Creating your first budget can be a little terrifying. Like many, you may not know exactly how you spend all your money other than your monthly payments for housing, your car, and your regular monthly bills.
The best way to start is to track your monthly spending. Include all your spending including little things such as that daily coffee at Starbucks or Tim’s, lunch treats, and magazines. You should track your spending for at least a month as you are on the go everyday at home, at work, and at play.
Here are a few tips to help in your monthly budget and get you on the right course.
Set A Saving Goal
Put into writing your short-term, medium-term, and long-term goals based on your needs, wants in life. You need to be realistic in your monthly budget about what you want, need, and can achieve based on real income that you have.
Once you have set your goals, you can figure out how to achieve with your income and expenses. You may need to rethink some of your spending patterns, pay down more debt,or even make a lifestyle change so you can achieve your goals. Don’t forget life can always change, so be prepared to re-evaluate your budget as time goes by.
Develop a Savings Plan
Every personal budget should include a plan for savings. The creation of a monthly budget can help with increased savings, as you get a better understanding of your spending habits and how to better manage them.
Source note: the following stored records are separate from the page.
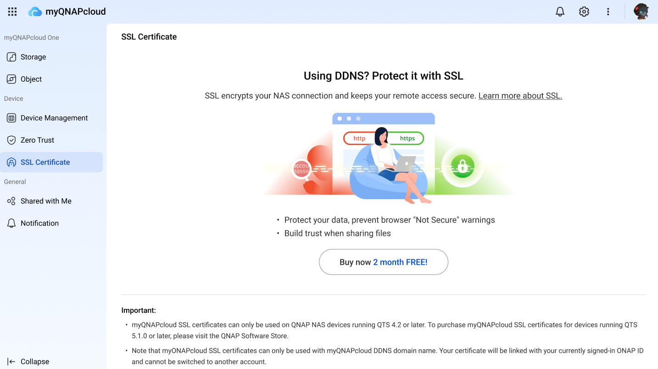Open the app launcher grid icon
Screen dimensions: 658x369
12,12

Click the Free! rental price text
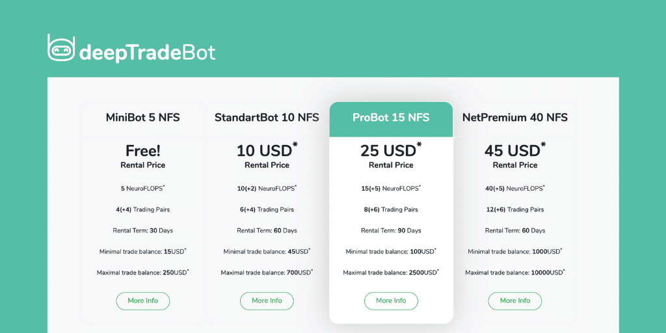click(142, 151)
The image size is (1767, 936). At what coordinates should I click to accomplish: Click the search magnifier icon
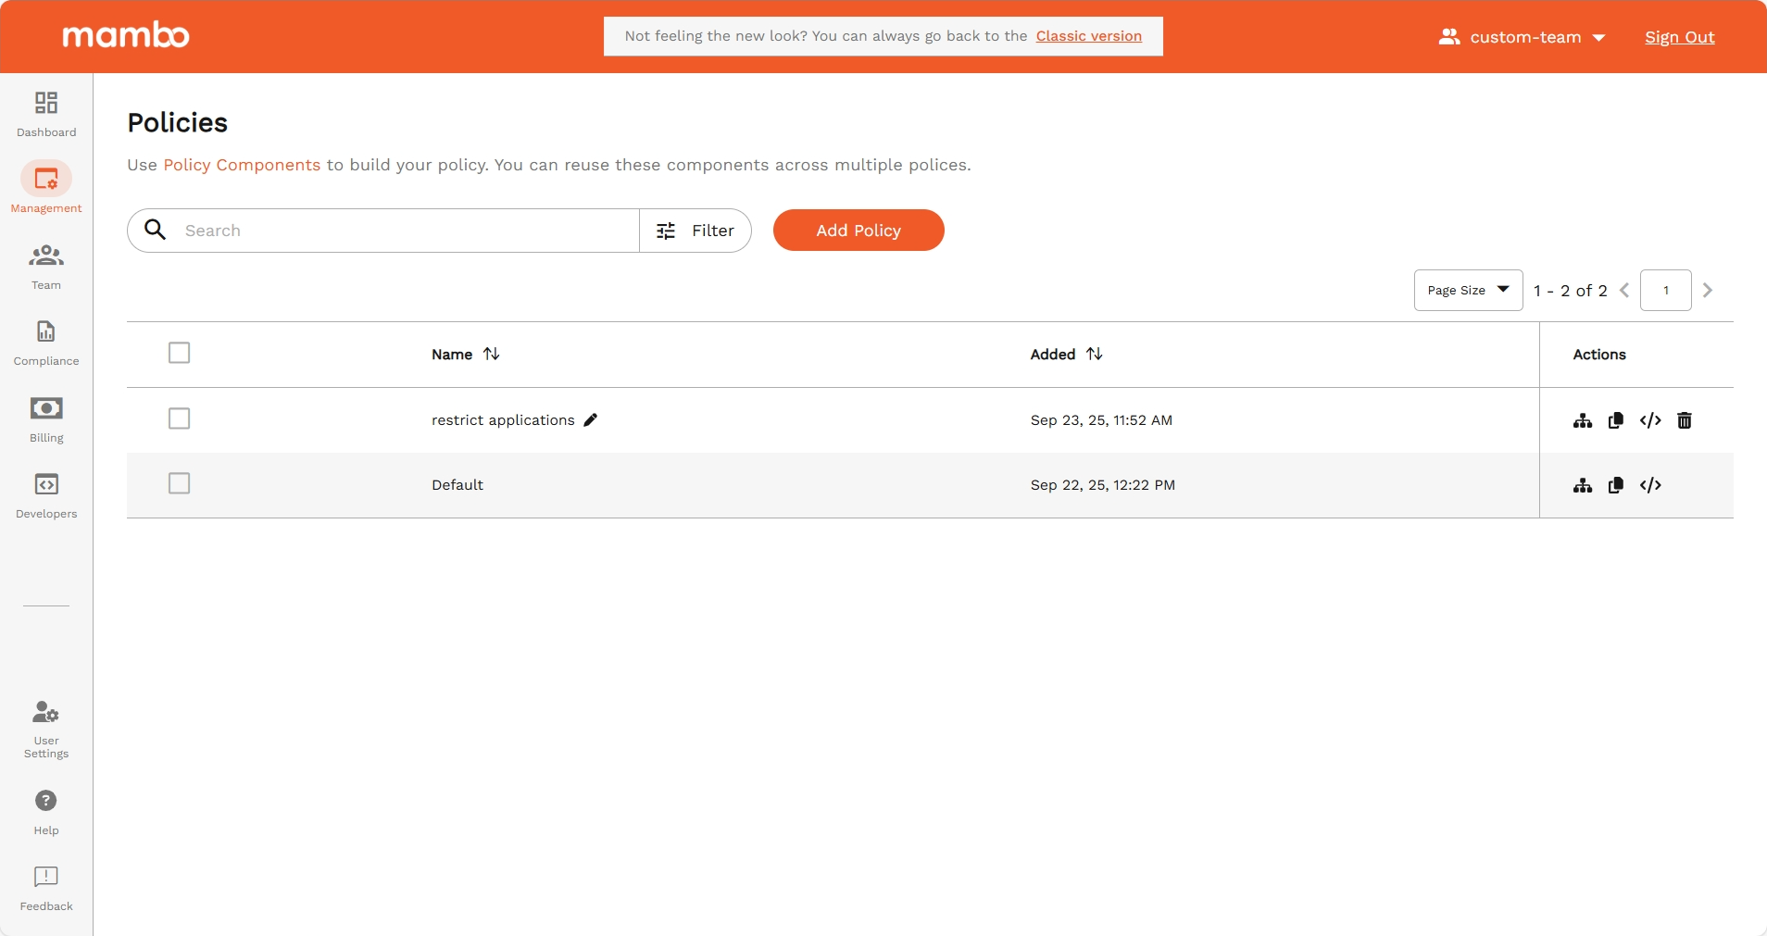coord(156,230)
If you are short on savings, the first priority should be to start an emergency fund to cover three to six months worth of expenses. This can aid with unforeseen events such as a job loss, the emergency fund will provide breathing space for weathering any unforeseen circumstances.
Start Paying Yourself First
As part of your budget, you should also plan to save for the future. Paying yourself first by setting up a program for regular savings with funds solely devoted to meeting your financial and life goals.
Each time you receive your pay cheque, take a percentage of it and put that money in your savings account. Your bank can help by setting up an automatic withdrawal to take money out of one account and put it into another account every time you get paid. Think of it as auto pilot. Generally if employed, try to save from 10 to 15 percent of net income. If unemployed, try to save two to three percent of net income.
Sure, a budget involves a bit of work on your part, but the payoff is financial discipline and peace of mind. Once you get the hang of it, budgeting is easy and can mean a better financial future for yourself and your loved ones.